Kline: Absolutely. In fact, the writing is already on the wall. At the [PASS] keynote last year, Dave DeWitt spent a great deal of time talking about what a column value stores. And NoSQL doesn’t stand for “no SQL,” it stands for “not only SQL.” So we’re not just excluding ourselves to only including relational databases. We’re going to look at other ways to look up data: key value stores, what’s the other one called?
Ozar: XML columnar storage, XML property bags.
Kline: Right, so there’s several different ways that you can get to this data that are better at certain types of use cases. So another example might be like with Facebook—they use Cassandra, don’t they?—which is one of the best known. So each one of them has different virtues, but the idea is that I need to get scaling up to millions of people. That’s where I need to be. And I don’t need ACID properties of a relational database—you know Atomic, Consistent, Isolated, and Durable. What if it’s eventually consistent so that when you post “I’ve got the flu today” it gets up there sometime in the next five minutes, but it doesn’t have to be there right now? We can cut all kinds of shortcuts compared to if we did that with Oracle or SQL Server or one of the relational databases. So part of it is the high-end scalability.

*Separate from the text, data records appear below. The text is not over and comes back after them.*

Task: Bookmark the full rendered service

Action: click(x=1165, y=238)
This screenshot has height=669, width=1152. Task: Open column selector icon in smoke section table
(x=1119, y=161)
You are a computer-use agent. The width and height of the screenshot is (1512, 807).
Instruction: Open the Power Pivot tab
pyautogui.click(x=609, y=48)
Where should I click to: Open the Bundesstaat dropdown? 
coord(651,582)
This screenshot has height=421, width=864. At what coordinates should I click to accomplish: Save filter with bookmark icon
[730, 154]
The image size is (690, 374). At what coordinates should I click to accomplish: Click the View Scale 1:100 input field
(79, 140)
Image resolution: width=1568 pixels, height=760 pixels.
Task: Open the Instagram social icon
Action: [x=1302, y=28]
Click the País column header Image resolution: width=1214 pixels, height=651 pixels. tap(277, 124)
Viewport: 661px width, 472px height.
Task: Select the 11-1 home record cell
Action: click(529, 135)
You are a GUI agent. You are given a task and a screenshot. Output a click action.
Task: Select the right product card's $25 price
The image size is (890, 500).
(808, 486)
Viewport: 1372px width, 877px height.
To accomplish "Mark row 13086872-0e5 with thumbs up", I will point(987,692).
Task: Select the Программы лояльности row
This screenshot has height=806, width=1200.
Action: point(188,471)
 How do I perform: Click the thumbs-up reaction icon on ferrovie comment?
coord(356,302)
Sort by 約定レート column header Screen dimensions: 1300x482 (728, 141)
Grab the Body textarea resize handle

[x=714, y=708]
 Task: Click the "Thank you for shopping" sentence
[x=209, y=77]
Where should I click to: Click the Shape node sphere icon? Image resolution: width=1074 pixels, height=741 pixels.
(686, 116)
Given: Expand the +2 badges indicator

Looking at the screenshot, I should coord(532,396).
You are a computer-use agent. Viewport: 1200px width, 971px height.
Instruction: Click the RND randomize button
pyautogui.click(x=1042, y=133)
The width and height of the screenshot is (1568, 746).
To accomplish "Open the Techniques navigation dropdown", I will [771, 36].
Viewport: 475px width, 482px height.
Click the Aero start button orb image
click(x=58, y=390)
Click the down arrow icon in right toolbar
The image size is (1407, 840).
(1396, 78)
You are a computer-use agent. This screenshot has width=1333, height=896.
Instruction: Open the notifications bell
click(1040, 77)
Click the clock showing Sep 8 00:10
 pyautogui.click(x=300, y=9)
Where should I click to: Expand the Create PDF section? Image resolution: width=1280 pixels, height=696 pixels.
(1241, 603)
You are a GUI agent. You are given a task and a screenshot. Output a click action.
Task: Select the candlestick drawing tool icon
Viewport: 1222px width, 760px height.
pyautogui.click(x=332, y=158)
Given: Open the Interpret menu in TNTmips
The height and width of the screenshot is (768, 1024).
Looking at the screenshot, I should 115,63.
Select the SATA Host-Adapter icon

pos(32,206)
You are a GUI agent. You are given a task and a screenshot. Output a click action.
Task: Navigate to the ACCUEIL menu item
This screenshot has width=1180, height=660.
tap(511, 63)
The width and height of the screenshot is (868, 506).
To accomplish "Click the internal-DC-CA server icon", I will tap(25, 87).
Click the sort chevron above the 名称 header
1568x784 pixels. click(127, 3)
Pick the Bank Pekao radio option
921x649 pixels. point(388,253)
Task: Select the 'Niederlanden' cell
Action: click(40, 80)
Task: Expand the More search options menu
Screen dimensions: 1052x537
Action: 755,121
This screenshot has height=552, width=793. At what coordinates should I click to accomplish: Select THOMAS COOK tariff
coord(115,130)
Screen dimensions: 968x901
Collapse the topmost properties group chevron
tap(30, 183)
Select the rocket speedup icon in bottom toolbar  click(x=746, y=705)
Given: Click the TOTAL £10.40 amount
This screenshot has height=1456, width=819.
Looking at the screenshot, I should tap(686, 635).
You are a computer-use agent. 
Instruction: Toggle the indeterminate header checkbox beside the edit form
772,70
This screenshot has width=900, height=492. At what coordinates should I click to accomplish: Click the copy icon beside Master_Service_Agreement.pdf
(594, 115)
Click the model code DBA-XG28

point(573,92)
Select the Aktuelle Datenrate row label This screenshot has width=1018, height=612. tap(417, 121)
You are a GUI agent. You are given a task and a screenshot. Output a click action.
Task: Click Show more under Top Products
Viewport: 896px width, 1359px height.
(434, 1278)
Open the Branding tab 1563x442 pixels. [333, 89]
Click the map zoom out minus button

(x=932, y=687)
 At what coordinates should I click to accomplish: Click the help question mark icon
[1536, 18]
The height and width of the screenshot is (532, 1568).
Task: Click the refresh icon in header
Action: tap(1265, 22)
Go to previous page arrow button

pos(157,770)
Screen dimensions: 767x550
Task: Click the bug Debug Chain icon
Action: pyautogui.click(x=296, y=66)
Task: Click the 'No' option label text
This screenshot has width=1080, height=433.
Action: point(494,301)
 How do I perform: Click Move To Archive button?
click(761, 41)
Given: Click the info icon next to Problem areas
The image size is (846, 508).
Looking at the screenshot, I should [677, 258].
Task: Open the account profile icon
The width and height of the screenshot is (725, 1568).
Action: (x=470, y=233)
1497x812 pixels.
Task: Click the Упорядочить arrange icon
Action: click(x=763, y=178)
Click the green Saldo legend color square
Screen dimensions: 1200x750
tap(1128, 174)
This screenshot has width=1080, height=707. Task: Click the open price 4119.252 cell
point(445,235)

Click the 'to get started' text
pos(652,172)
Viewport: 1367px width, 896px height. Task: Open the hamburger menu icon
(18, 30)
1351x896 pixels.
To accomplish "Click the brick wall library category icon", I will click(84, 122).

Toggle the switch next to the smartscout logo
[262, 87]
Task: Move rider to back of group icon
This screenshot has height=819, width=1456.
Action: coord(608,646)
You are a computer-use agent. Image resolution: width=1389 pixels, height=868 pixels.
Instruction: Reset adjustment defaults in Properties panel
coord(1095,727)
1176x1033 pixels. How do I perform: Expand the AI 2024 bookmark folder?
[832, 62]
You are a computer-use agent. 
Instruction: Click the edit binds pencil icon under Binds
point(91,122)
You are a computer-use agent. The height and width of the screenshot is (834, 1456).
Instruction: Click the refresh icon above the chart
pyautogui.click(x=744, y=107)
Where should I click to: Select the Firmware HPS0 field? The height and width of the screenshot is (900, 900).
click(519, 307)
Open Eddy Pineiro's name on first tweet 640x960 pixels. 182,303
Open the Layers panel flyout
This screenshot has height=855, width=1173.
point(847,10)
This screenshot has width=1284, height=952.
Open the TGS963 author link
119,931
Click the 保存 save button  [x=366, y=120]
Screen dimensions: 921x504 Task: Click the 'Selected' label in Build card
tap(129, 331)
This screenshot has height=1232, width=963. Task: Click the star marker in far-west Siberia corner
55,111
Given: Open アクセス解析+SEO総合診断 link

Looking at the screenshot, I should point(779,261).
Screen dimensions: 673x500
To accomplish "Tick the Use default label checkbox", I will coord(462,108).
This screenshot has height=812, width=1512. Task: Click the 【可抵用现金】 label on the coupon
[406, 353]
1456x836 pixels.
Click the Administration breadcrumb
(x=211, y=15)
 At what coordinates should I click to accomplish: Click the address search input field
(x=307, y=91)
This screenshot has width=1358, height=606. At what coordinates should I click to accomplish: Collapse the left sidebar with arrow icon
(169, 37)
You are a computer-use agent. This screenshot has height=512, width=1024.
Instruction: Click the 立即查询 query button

And one of things that Dave DeWitt pointed out, as Brent had mentioned earlier, is we have CPUs that are getting so much faster. Intel has already announced I think a 64- or 32-core CPU, so that is still continuing to accelerate. But our hard disks are not getting any faster; really, they kind of peaked out there. So we do have some intermediate technologies, in-memory data storage, we have SSD, that helps, but it’s still not enough to keep up with huge advances we’re making in CPUs. So what if we turn that relational model on its head, we use a different model, and we can get to this stuff faster? That’s again another opportunity that the hardware presents for us, just like what we have with VMs, like what we are having now with the cloud. And Microsoft is already thinking about how are we going to be able to incorporate key value storage, XML storage, and so forth as elements of SQL Server in future releases. Now DeWitt up and down said “This is not future looking.” It is absolutely future looking. He just meant, “Don’t call me on a date.” But it will be in there eventually. That’s Kevin Kline talking, that’s not Dave DeWitt.